> Text provided
########################################

Minuscule 177
- Text: Acts, Paul, General epistles, Rev.
- Date: 11th century
- Script: Greek
- Now at: Bavarian State Library
- Size: 26.5 cm by 21 cm
- Type: Byzantine text-type
- Category: V
- Note: close to family K^{x} marginalia

= Minuscule 177 =

Minuscule 177 (in the Gregory-Aland numbering), α 106 (Soden), is a Greek minuscule manuscript of the New Testament, on parchment. Palaeographically it has been assigned to the 11th century. Formerly it was labelled by 179^{a}, 128^{p}, and 82^{r}. It has marginalia.

== Description ==
The codex contains the text of the Acts of the Apostles, Pauline epistles, the General epistles and Book of Revelation on 225 parchment leaves (size ). The text is written in one column per page, in 25 lines per page.

The text is divided according to the κεφαλαια (chapters), whose numbers are given at the margin, and their τιτλοι (titles of chapters) at the top of the pages.

It contains prolegomena, fragments of the Eusebian Canon tables, numbers of στιχοι at the end of each book, and marginal notes to the Pauline epistles. It has also a treatise of Pseudo-Dorotheus on the Seventy disciples and twelve apostles (as codices 82, 93, 459, 613, 617, 699).

== Text ==
The Greek text of the codex is a representative of the Byzantine text-type. Aland placed it in Category V.

########################################

> Information shown
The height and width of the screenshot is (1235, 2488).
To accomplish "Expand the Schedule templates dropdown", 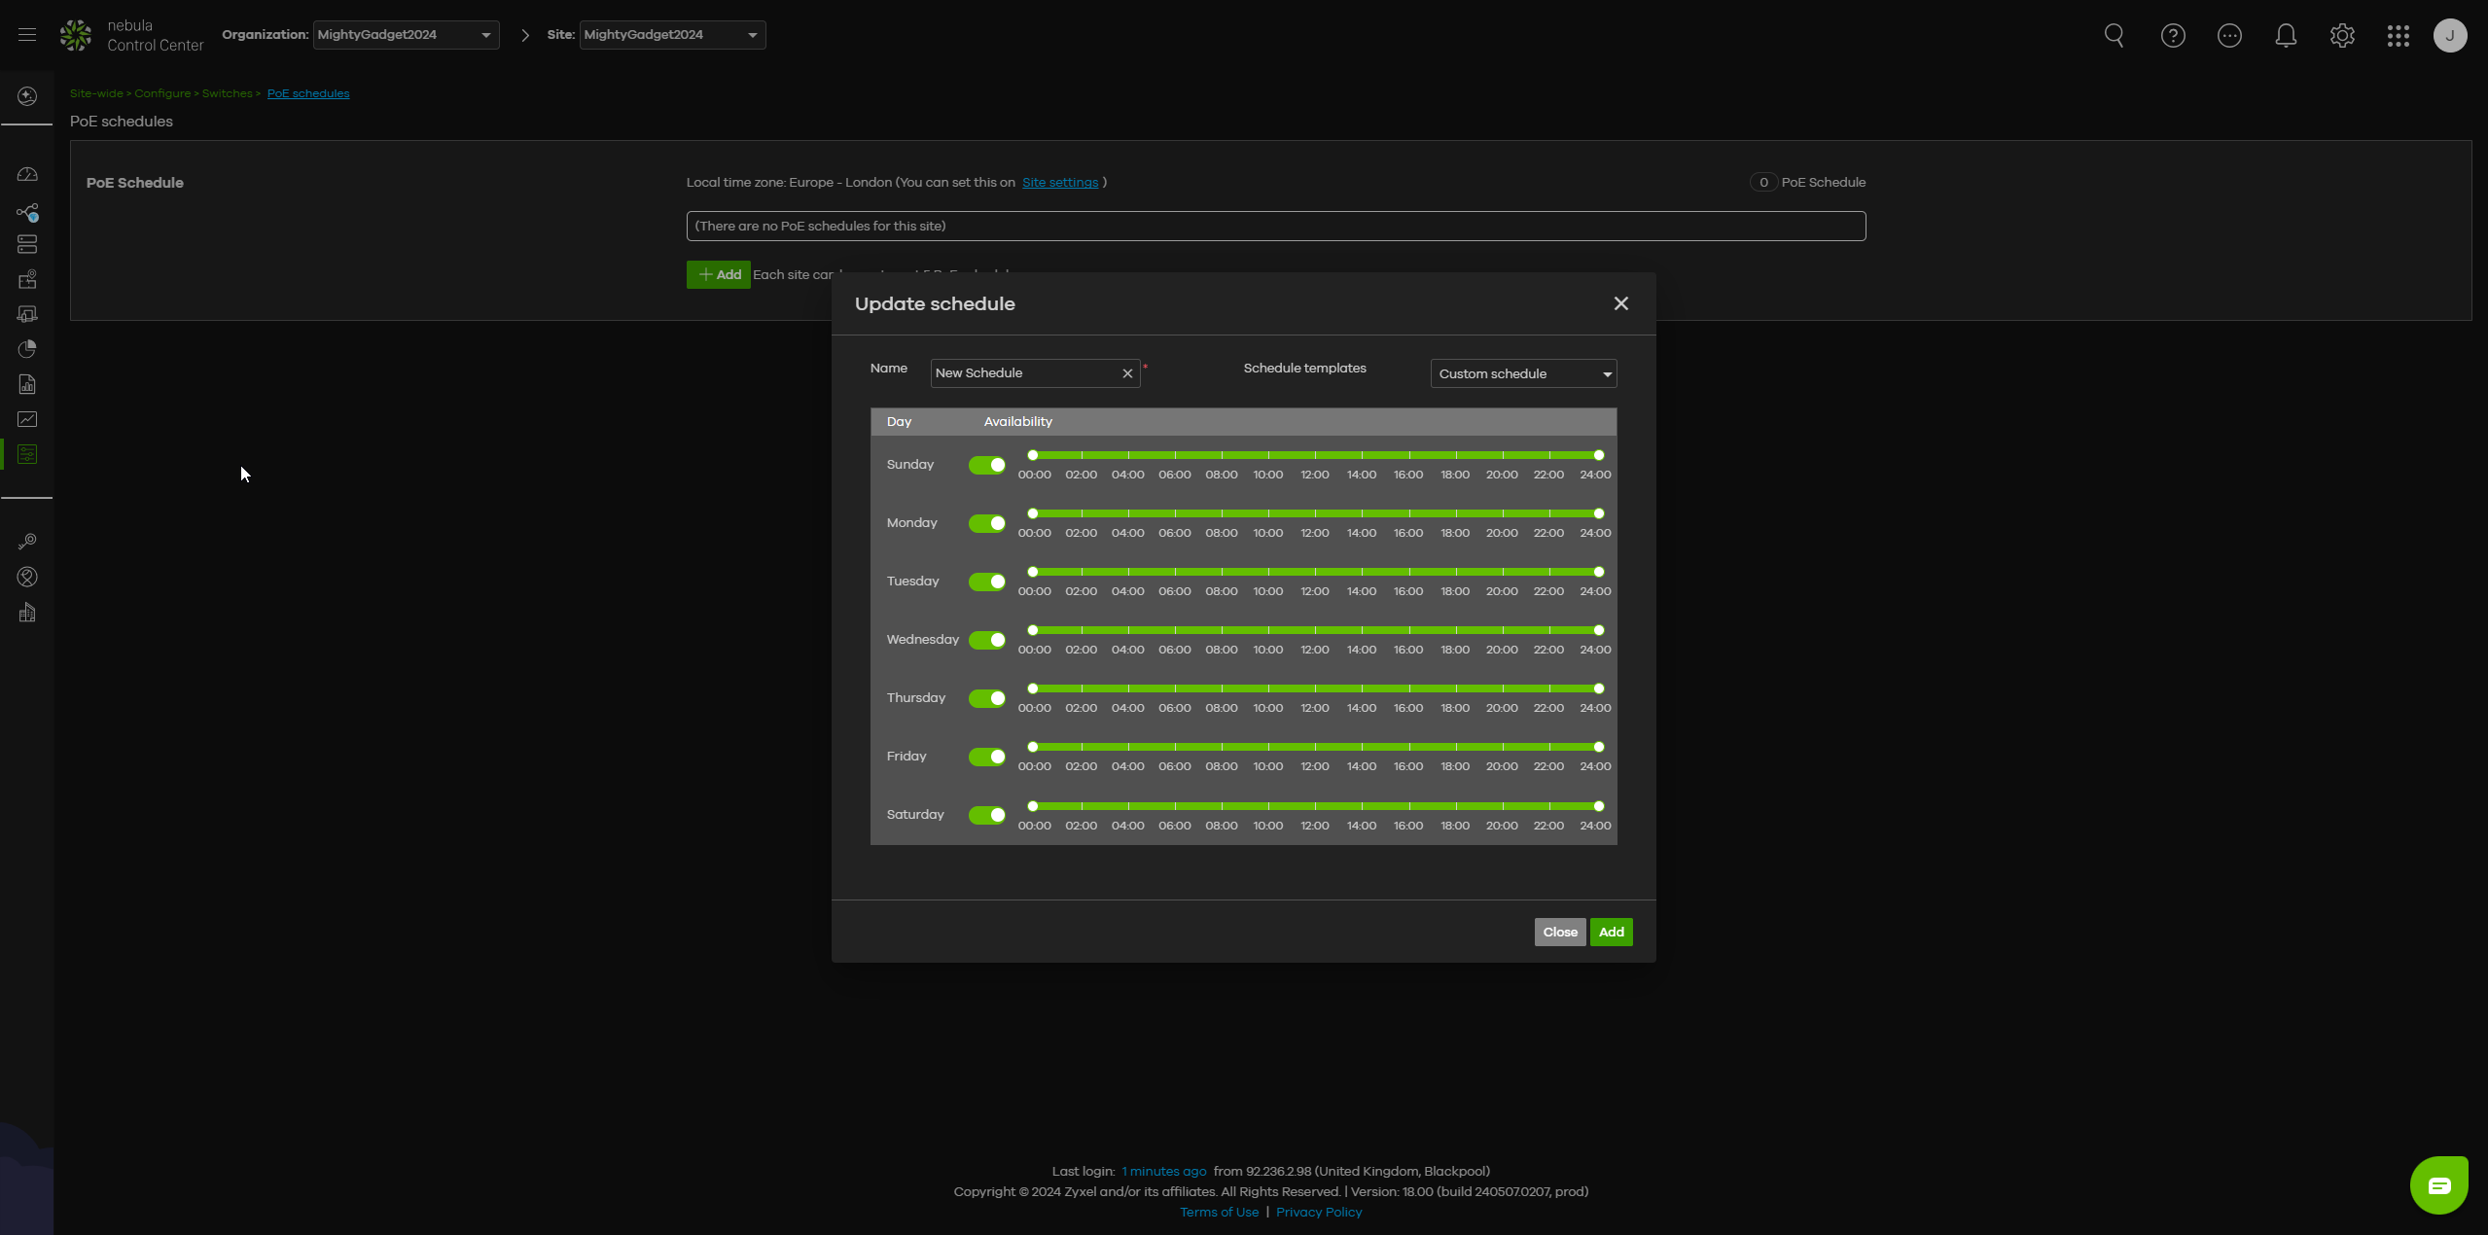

########################################

> Task instructions
1) Using the text on Minuscule 177, answer these:
(a) On how many parchment leaves is the codex written?
(b) How many lines per page does the text have?
(c) In which category did Aland place the codex?
2) Rewrite everything from "- Date: 11th" down to "lines per page." in the text on Minuscule 177, replacing "parchment" with "vellum".

> Expected outputs
1)
(a) 225
(b) 25
(c) Category V

2)
- Date: 11th century
- Script: Greek
- Now at: Bavarian State Library
- Size: 26.5 cm by 21 cm
- Type: Byzantine text-type
- Category: V
- Note: close to family K^{x} marginalia

= Minuscule 177 =

Minuscule 177 (in the Gregory-Aland numbering), α 106 (Soden), is a Greek minuscule manuscript of the New Testament, on vellum. Palaeographically it has been assigned to the 11th century. Formerly it was labelled by 179^{a}, 128^{p}, and 82^{r}. It has marginalia.

== Description ==
The codex contains the text of the Acts of the Apostles, Pauline epistles, the General epistles and Book of Revelation on 225 vellum leaves (size ). The text is written in one column per page, in 25 lines per page.